Na das nenne ich doch mal eine eloquente Analyse. (doch doch - und das sage ich, obwohl ich ja eigentlich allen Äußerungen, die mit "Tatsache ist..." beginnen, zunächst mal sehr skeptisch gegenüberstehe) Jetzt müssen sie das nur den Chinesen mal irgendwie erklären.
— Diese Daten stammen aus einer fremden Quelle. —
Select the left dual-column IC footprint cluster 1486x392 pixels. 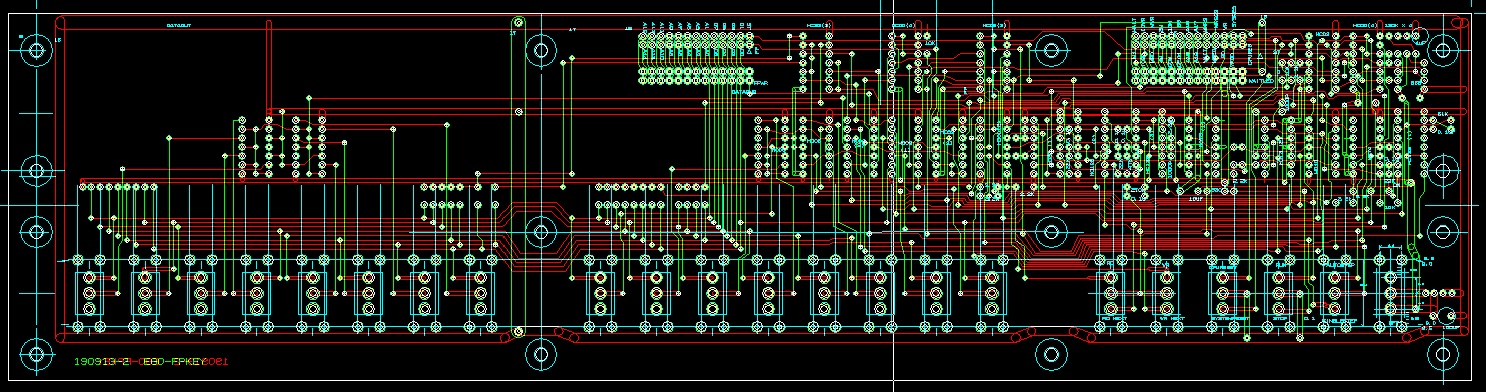coord(282,147)
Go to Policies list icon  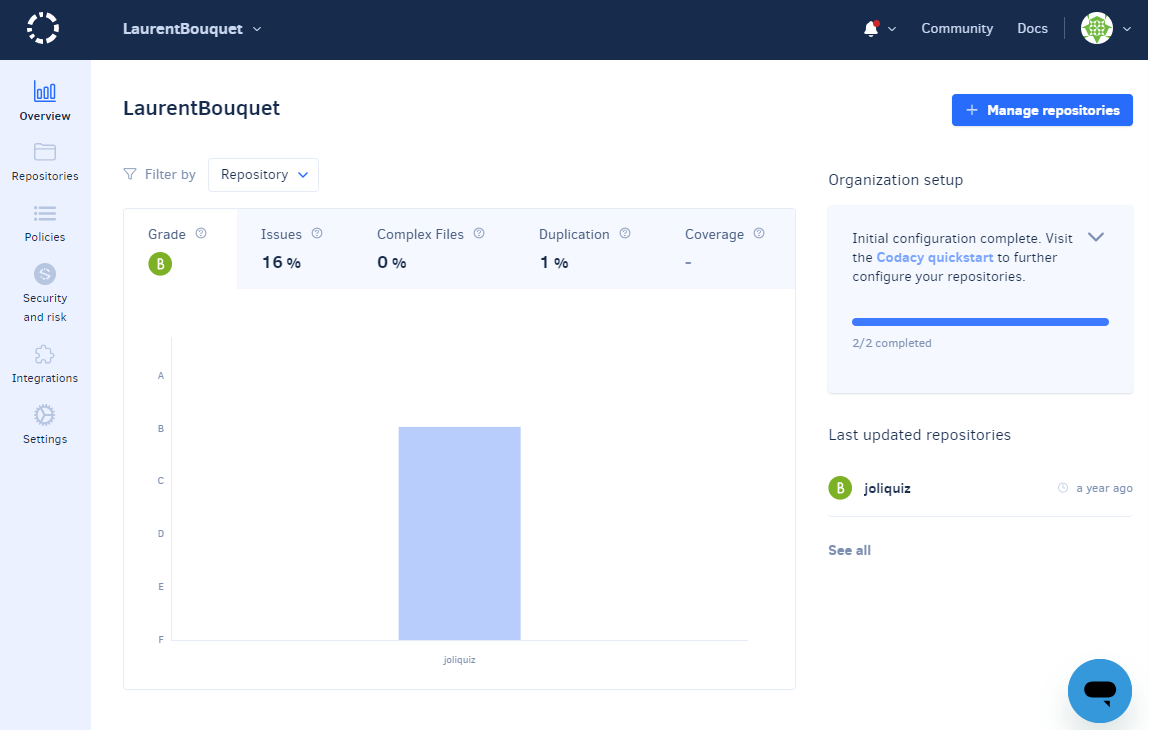click(x=45, y=213)
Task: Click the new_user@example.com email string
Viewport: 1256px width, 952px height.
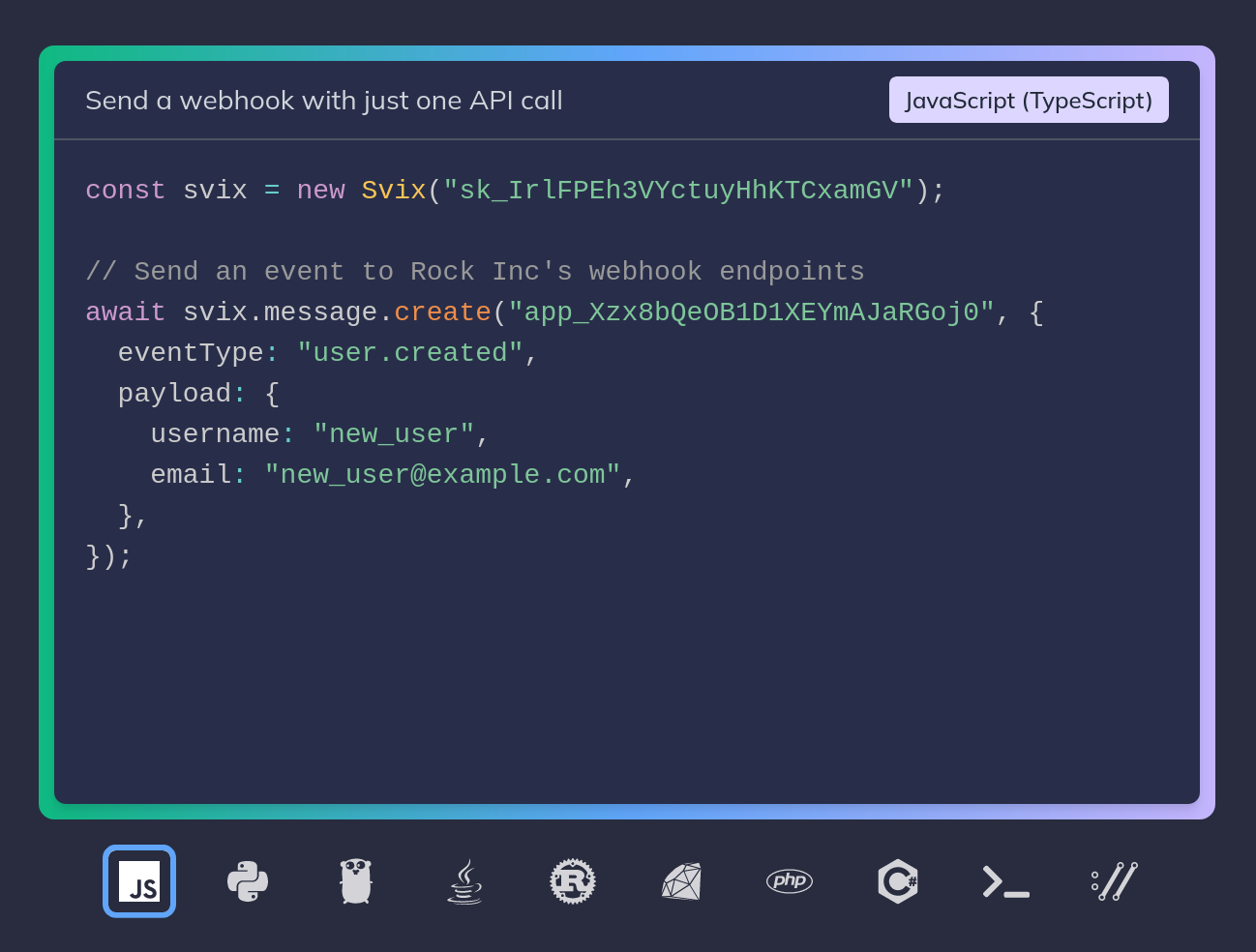Action: click(x=442, y=475)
Und dann vielleicht versuchen einen Plan auszuhecken, was man denn machen könnte, um die Anzahl der Chinesen zu reduzieren.
4. Wasser
Peter Boots 24.09.2014
Das ist ein guter Grund warum Chinesen die es sich leisten koennen nur Wassr aus Flaschen und Grossbehaeltern trinken. Auf der anderen Seite hat man schon damit angefangen die Umwelt zu verbessern. Irgendwo habe ich vor einem Jahr gelesen dass China jede Woche(!) ein neues Kohlenkraftwerk eroeffnet. Nach The New Scientist sind das aber die hochmodernsten Kraftwerke, die den meisten im Westen zu teuer sind. Gleichzeitig werden *kleinere* alte Werke vom Netz genommen. Das ist also zumindest a first step. Zweitens kann sich die Regierung nicht leisten diese Verschmutzungen zu uebersehen: sie wissen dass solange die grosse Mehrheit der neuen Mittelklasse nicht meutert, sie weiter die Macht behalten.
5. Teilhaben
Tante_Frieda 25.09.2014
Auch die Deutschen können an der Wasserqualität Chinas teilhaben.Man denke beispielsweise an Lebensmittel wie gehackte Tomaten in Dosen.Steht darauf kein Ursprungsland,sondern nur ein europäischer Importeur,kann man davon ausgehen,dass diese Tomaten nicht etwa aus Italien,sondern aus Fernost stammen.Gleiches gilt für Dosenobst und viele Sorten von Tiefkühlgemüse.Guten Appetit!